Pleite in Helsinki Schalker Schockstarre
Man weiß nicht, was Raúl daheim getan hat, während seine Schalker Kollegen sich im fernen Finnland blamierten: Falls er seinen Teamgefährten im Fernsehen zugesehen hat, dürfte dies seine Bereitschaft, bei den Königsblauen zu bleiben, jedenfalls nicht sehr gesteigert haben. Ohne ihren spanischen Superstar, der am Donnerstag offiziell für die Bundesliga geschont wurde, verlor S04 das Playoff-Hinspiel bei HJK Helsinki 0:2 und bot dabei eine saft- und kraftlose Vorstellung.
Die Elf von Trainer Ralf Rangnick trug mit ihrem Auftritt maßgeblich dazu bei, dass im deutschen Fußball jetzt ein Sorgengespenst umgeht: Es könnte sein, dass nach den Playoffs kein einziges Team aus der Bundesliga in der Europa League vertreten wäre: Mainz schon ausgeschieden, Hannover muss wegen des Gegentreffers des FC Sevilla ums Weiterkommen bangen - und Schalke hat vor dem Rückspiel am Donnerstag eine extrem ungünstige Ausgangsposition zu meistern. Nur ein finnischer Treffer - und die Schalker Offensive müsste gleich vier Tore erzielen, um die Gruppenphase doch noch zu erreichen.

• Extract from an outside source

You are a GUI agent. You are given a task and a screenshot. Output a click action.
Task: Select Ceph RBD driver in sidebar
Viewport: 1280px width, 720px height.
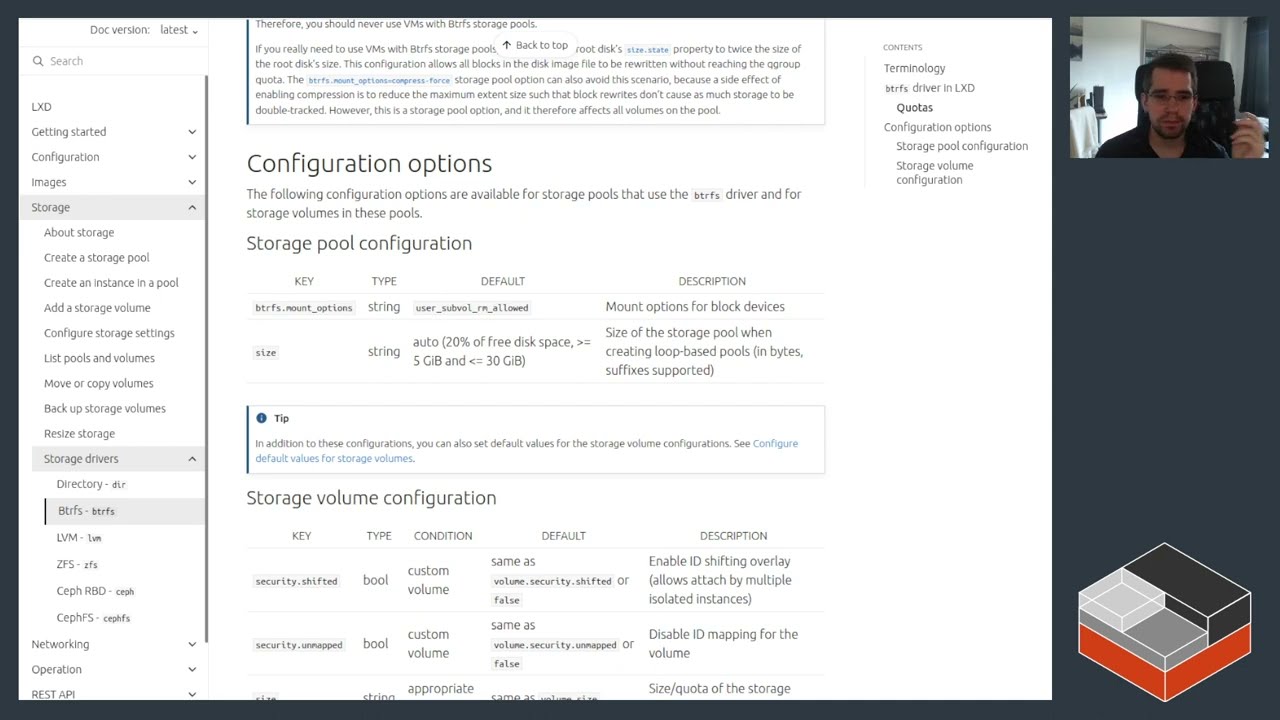point(95,591)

Dass die Angreifer dazu in der Lage sind, haben sie zwar mit dem 5:1-Heimsieg gegen den 1. FC Köln am vergangenen Wochenende bewiesen. Dennoch herrschte danach keine entspannte Ruhe, wie man hätte erwarten können. Stattdessen mussten sich Rangnick, Sportdirektor Horst Heldt und die Mannschaft tagelang mit der Personalie Raúl beschäftigen. Die Frage, ob der 34-Jährige auch nach dem Ende der Transferperiode am 31. August noch das Schalker Trikot trägt, ist immer noch offen. Tagelang stand ein Wechsel in die Premier League zu den Blackburn Rovers im Raum. Kaum war das Thema erledigt, meldete der französische Spitzenclub Paris St. Germain Begehrlichkeiten in Richtung Rául an.
Kein klares Bekenntnis zum Club
Die Schalker Verantwortlichen werden zwar nicht müde zu betonen, dass Raúl Schalker sei und bleibe - aber der Verzicht auf den Spanier bei der Helsinki-Reise ist Kraftnahrung für Spekulationen. Hätte Raúl die Mannschaft nach Finnland begleitet, wäre das jedenfalls viel eher als ein Bekenntnis zu Schalke ausgelegt worden. So bleibt dem Verein das Thema auch in den kommenden Tagen erhalten. Bis Sonntag, so Held, soll es eine definitive Entscheidung im Fall Raúl geben.
"Blöd angestellt" habe man sich in Helsinki, befand Nationalspieler Benedikt Höwedes nach dem Spiel - und womöglich war das die angemessenste Analyse des Abends. Die Gäste waren zwar feldüberlegen, konnten daraus aber überhaupt kein Kapital schlagen. Stattdessen lief man in die finnischen Konter, die Teemu Pukki in der 18. und 54. Minute erfolgreich abschloss. Wenn Tormann Ralf Fährmann nicht einen Manuel-Neuer-Gedächtnistag erwischt hätte, wäre die Niederlage sogar noch drastischer ausgefallen.

So bleibt mit dem 0:2 als Endresultat zumindest die Hoffnung. Es müsste allerdings quasi ein offensiver Kraftakt herhalten, wie er Liga-Konkurrent Werder Bremen in der Vergangenheit mehrfach gelungen ist. Quasi ein Wunder an der Emscher. Die jungen Schalker Spieler wie Lewis Holtby oder Höwedes können von diesem Abend zumindest mitnehmen: Wenn Rául schon nicht auf dem Feld stand, haben sie zumindest eine andere Legende live erlebt. Jari Litmanen, der größte finnische Fußballer der Geschichte, wurde im gesegneten Alter von 40 Jahren in der zweiten Halbzeit bei den Platzherren eingewechselt und spielte noch eine halbe Stunde mit.
In der Vorsaison waren es bei Schalke gerade die Auftritte im Europapokal, die Lichtpunkte in einer desaströsen Bundesliga-Saison setzten. Der Pokalsieggegen den hoffnungslos unterlegenen MSV Duisburg kam hinzu. All dies scheint jetzt schon wieder verspielt zu sein.